DATA FOR THIS EXERCISE:
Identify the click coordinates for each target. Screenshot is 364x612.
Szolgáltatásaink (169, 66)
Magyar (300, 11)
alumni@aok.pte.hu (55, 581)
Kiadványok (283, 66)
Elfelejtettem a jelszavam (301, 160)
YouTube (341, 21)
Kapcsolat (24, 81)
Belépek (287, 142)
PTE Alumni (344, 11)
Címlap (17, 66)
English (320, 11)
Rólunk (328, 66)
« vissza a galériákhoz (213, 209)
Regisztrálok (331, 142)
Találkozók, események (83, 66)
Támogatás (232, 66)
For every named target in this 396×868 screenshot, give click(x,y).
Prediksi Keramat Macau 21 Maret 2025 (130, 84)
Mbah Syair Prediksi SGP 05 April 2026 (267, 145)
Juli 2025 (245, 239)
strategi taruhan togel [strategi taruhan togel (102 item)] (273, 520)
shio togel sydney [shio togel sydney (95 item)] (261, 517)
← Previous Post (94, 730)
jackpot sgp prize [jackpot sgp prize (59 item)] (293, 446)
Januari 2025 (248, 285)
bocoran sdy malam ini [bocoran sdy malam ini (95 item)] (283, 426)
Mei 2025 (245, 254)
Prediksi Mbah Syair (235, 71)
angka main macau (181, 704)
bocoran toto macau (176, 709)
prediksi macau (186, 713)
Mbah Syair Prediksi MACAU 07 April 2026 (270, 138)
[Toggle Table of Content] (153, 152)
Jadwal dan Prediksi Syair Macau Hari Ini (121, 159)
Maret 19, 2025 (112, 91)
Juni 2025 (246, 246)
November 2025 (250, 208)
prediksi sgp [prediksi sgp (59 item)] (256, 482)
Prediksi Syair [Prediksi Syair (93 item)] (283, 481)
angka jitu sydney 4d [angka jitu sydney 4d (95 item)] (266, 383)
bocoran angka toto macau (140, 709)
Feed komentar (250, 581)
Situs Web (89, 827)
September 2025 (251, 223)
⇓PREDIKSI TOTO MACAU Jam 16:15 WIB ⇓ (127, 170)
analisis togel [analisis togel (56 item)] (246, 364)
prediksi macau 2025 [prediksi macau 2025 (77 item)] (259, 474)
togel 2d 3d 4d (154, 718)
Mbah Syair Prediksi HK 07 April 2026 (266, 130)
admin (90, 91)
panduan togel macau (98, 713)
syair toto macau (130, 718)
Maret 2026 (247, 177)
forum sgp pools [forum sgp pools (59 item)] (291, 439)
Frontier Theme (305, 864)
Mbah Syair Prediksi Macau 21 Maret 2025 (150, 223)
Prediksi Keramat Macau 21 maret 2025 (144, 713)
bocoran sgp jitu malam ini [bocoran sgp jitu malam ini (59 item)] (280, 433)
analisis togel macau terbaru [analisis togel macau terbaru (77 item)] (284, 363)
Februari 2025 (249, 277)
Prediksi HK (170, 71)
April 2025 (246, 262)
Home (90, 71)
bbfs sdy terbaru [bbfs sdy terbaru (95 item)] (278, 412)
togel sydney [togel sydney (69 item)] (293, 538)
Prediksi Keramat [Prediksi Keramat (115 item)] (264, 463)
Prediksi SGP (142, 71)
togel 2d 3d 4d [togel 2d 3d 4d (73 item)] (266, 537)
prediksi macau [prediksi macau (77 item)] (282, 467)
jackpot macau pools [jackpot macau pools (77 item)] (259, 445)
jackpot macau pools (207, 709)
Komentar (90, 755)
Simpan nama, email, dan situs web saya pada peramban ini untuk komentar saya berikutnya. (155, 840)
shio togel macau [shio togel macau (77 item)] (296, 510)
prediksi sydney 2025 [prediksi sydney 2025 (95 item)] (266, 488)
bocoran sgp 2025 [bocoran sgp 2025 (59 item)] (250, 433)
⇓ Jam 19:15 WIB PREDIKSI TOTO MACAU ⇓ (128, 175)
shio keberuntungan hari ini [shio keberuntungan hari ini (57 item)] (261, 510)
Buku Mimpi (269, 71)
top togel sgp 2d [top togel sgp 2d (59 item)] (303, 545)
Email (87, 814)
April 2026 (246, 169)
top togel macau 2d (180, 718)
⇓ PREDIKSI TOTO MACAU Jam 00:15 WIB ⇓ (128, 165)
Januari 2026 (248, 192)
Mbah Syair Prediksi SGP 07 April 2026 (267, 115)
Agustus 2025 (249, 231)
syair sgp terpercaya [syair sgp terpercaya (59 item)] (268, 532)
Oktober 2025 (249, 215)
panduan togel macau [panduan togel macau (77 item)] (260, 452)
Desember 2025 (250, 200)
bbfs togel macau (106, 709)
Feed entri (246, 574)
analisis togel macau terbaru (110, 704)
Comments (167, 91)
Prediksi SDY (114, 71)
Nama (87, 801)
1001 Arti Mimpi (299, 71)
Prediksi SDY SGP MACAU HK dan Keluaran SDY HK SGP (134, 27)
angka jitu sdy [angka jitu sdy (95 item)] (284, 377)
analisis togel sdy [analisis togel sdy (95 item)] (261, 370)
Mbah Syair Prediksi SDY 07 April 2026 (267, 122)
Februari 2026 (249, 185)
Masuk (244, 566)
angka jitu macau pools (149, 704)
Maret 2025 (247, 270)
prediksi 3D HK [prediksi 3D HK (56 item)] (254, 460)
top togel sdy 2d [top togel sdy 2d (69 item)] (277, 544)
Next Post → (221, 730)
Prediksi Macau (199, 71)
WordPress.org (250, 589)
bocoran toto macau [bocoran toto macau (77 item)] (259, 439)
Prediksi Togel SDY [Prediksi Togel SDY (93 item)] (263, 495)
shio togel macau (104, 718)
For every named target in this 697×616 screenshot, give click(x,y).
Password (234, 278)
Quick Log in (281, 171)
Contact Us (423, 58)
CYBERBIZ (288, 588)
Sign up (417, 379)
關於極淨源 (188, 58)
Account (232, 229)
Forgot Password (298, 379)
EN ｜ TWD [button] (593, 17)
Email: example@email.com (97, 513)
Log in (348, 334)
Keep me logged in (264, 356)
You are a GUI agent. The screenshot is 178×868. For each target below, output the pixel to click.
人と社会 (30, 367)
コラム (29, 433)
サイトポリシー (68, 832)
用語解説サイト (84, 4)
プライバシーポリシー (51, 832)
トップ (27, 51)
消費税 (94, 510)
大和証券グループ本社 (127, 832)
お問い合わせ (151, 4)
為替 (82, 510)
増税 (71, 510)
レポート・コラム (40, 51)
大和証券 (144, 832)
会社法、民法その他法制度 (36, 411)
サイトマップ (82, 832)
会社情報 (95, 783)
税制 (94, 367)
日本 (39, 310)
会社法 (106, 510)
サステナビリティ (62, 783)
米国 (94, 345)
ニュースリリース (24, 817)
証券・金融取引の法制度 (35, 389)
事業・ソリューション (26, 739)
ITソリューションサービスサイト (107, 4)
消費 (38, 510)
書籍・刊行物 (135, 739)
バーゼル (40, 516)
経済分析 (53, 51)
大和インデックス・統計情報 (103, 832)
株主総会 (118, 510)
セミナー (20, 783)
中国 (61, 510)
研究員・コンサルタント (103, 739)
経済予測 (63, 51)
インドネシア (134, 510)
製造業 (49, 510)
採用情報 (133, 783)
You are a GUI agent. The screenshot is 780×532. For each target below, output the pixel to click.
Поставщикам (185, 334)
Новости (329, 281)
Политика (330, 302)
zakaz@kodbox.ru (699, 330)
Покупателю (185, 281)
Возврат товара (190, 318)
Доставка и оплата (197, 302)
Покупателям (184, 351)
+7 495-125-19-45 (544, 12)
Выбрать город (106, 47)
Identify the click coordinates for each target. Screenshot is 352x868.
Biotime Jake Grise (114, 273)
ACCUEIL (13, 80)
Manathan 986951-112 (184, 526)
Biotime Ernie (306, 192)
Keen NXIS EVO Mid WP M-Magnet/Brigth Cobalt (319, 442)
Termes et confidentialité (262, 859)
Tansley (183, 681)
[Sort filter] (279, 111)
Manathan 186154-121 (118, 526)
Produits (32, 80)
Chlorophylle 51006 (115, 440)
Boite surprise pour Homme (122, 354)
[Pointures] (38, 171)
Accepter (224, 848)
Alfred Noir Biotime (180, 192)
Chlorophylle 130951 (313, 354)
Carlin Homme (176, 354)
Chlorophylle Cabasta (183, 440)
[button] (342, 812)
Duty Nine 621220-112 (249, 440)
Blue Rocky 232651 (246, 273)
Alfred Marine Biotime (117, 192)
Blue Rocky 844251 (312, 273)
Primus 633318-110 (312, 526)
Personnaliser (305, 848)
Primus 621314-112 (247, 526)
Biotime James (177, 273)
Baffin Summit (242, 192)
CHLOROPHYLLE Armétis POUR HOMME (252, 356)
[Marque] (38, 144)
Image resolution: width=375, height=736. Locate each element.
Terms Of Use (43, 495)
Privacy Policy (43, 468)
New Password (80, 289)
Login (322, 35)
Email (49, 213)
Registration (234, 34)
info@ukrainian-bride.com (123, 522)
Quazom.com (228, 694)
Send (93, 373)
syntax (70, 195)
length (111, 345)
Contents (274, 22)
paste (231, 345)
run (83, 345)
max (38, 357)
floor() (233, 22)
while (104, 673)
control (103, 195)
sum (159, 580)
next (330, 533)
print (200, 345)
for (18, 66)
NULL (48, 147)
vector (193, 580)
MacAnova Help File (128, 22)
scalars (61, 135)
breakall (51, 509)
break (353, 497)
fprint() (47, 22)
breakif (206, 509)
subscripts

YOUR TASK: Count the lines in the listing that contain the string "Rocky", treating case as significant. Reply with the number alone.

SOLUTION TO THIS EXERCISE: 2